2. Lahir Kristus di manjapada! Bunyi-bunyian menyambut Dia.
Lahir Kristus di marcapada! Puji Tuhan, Haleluya!
Tercermin pada wajahNya kasih anugerah yang ilahi;
tercermin pada wajahNya kemuliaan BapaNya.
3. Lahir Kristus di bumi! Bunyi-bunyian menyandang Dia.
Lahir Kristus di manjapada! Puji Tuhan, Haleluya!
Kandang biri-biri istanaNya: bahkan takhtaNya palungan hewan;
kandang biri-biri istanaNya: Ia diskriminatif gelanggang nan rendah!
4. Lahir Kristus di mayapada! Bunyi-bunyian menyambut Sira.
Lahir Kristus di dunia! Puji Tuhan, Haleluya!
Yesus, Anak lemah kecil-kecil, Aji segala medan dan zaman;
Yesus, Anak asuh gontai kecil-kecil, Dikau kami khidmat sujud.

KJ. 126 TIAP Musim Juga
1. Tiap hari kembali laporan berkumandang
bahwa Yesus lahir kerumahtanggaan marcapada.
2. Per rumah dimasukiNya
dan di urut-urutan pula Ia beserta.
3. Ia mendampingi orang yang litak;
kita diiringi makanya kasihNya.

KJ. 127 KANDANG DOMBA ITU RUMAHNYA
1. Kandang biri-biri itu rumahNya, palungan satwa petiduranNya;
lahir dari Bunda Maria Ratu Keagungan.
Aku pun hendak ke Betlehem, supaya ‘ku melihatNya di tempat
yang hina dan abnormal, Pangeran Mahamulia.
2. Bintang luhur, hai tunjukkanlah di mana Yesus dan palunganNya.
Hai gembala, bangun segera menengok Jurus’lamatmu.
Aku sekali lagi hendak ke Betlehem, supaya ‘ku melihatNya di tempat
yang hina dan rendah, Pangeran Ketinggian.
3. Hai malaikat, pujilah terus ketinggian Sang pencipta yang nirmala.

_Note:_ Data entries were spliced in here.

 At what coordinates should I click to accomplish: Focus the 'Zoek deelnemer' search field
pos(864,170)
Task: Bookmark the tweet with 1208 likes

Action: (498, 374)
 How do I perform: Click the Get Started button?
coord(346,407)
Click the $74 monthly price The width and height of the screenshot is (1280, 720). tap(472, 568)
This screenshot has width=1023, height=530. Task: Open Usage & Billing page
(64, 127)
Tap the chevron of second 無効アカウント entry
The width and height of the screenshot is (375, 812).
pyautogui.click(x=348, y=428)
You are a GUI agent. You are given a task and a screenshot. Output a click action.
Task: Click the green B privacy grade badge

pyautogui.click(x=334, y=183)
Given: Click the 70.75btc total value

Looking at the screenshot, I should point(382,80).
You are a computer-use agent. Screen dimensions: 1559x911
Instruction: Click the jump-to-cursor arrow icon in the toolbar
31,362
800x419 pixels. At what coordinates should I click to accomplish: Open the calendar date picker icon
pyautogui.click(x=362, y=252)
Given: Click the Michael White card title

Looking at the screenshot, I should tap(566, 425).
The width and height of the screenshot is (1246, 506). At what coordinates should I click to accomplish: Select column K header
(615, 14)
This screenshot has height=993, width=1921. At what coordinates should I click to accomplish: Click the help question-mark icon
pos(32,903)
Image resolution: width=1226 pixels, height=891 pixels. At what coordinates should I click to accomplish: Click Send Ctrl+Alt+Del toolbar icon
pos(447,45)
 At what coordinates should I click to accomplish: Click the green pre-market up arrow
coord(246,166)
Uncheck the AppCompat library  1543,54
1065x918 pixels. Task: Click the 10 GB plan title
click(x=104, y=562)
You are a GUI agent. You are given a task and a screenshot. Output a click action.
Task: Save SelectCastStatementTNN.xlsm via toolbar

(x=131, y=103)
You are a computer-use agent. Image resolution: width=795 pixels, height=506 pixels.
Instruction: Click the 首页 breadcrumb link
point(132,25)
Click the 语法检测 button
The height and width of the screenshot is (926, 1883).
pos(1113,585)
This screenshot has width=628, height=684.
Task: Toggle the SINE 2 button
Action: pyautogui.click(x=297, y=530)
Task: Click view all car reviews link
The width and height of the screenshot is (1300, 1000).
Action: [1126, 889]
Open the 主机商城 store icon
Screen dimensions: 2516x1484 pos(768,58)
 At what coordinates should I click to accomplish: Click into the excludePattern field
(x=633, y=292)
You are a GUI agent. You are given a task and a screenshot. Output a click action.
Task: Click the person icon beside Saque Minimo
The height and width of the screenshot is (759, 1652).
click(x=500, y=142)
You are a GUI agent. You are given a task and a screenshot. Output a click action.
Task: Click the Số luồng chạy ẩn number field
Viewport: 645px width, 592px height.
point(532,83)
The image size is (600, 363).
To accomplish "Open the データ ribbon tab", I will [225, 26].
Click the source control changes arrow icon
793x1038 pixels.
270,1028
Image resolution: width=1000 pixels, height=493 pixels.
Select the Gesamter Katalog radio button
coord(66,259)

Orok itulah Sang Penebus dan Jurus’lamat dunia.
Aku pun hendak ke Betlehem, biar ‘ku melihatNya di tempat
yang hina dan rendah, Yang dipertuan Mahamulia.
4. Aku kaya oleh miskinMu, selamat oleh semangat suciMu,
‘ku dibasuh ooleh darahMu, bahagia oleh salibMu.
Aku sekali lagi hendak ke Betlehem, biar ‘ku melihatNya di wadah
nan hina dan rendah, Pangeran Kebesaran.